Fence along U.S./Mexico border now being considered

by Mike Adams, the Health Ranger, NaturalNews Editor

Building a 2,000 mile fence along the U.S./ Mexico border once sounded ridiculous, but many interest groups and several members of Congress are using issues of national security to gain support for an idea that had no currency when it was merely a question of controlling immigration.

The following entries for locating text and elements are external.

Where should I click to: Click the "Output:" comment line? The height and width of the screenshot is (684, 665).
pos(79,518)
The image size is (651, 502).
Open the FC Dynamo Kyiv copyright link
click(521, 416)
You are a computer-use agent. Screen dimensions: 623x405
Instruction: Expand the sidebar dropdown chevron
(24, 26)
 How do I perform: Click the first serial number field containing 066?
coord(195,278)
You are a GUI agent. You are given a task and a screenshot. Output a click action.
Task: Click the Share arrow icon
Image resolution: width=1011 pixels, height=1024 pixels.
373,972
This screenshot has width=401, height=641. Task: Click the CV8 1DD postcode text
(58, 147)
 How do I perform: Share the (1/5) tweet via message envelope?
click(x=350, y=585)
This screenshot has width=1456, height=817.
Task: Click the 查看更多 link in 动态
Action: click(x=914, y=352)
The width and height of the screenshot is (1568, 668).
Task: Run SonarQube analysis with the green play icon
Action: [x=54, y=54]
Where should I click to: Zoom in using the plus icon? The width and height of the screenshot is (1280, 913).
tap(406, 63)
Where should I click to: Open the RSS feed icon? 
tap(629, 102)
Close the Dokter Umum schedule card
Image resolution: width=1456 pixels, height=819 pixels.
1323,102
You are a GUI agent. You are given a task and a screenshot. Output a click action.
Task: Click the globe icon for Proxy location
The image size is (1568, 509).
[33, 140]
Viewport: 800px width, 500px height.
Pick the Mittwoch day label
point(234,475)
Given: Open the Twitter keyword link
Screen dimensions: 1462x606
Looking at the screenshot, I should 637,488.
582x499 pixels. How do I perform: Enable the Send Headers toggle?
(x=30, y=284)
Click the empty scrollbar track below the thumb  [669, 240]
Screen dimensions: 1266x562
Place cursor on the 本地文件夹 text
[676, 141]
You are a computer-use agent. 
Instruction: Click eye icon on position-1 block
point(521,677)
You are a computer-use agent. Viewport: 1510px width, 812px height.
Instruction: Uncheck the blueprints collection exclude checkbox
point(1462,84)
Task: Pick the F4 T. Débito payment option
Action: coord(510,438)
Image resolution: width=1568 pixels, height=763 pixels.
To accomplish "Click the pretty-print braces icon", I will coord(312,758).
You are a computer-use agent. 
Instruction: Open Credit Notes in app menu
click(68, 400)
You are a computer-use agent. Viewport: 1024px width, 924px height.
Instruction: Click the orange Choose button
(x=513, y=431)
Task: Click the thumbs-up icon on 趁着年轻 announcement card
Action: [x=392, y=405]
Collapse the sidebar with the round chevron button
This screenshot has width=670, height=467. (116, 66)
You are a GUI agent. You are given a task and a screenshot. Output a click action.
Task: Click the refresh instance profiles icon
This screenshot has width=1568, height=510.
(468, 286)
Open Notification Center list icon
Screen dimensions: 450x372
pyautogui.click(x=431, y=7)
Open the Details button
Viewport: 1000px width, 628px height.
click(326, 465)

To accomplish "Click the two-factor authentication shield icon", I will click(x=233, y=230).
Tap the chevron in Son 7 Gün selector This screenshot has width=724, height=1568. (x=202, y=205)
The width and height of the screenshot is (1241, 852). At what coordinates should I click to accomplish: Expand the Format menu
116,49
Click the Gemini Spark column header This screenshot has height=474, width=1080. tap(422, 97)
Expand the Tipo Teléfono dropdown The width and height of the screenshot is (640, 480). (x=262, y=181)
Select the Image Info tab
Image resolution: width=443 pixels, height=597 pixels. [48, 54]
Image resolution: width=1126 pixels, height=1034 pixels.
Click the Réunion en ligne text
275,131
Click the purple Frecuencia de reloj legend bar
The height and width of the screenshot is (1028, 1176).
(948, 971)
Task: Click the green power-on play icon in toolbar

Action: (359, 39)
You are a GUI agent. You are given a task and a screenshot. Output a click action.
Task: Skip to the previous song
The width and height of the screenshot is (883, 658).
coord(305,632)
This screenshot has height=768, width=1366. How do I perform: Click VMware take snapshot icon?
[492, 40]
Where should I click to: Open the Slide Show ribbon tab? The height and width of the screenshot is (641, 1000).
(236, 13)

A once-radical idea to build a 2,000-mile steel-and-wire fence on the U.S.-Mexican border is gaining momentum amid warnings that terrorists can easily sneak into the country. In Congress, a powerful Republican lawmaker this week proposed building such a fence across the entire border and two dozen other lawmakers signed on. And via the Internet, a group called weneedafence.com has raised enough money to air TV ads warning that the border is open to terrorists. Even at the Homeland Security Department, which opposes building a border-long fence, Secretary Michael Chertoff this fall waived environmental laws so that construction can continue on a 14-mile section of fence near San Diego that has helped border agents stem the flow of illegal migrants and drug runners. "You have to be able to enforce your borders," says California Rep. Duncan Hunter, the Republican chairman of the House Armed Services Committee. He's proposing a fence from San Diego to Brownsville, Texas. "It's no longer just an immigration issue. Colin Hanna of weneedafence.com says "there is incredible momentum on this issue," fueled by the specter of another Sept. 11. Fencing the border, originally proposed in the debate over how to stop illegal immigration, is controversial. The Bush administration argues that a Berlin Wall-style barrier would be a huge waste of money --- costing up to $8 billion. Border Patrol Chief David Aguilar says it makes more sense to use a mix of additional agents, better surveillance and tougher enforcement of immigration laws --- and fences. But Hunter points to the experience in San Diego, where the number of illegal migrants arrested is one-sixth of what it was before the fence was built. "People have made stupid editorial comments about the Great Wall of China," he says, "but the only thing that has worked is that fence."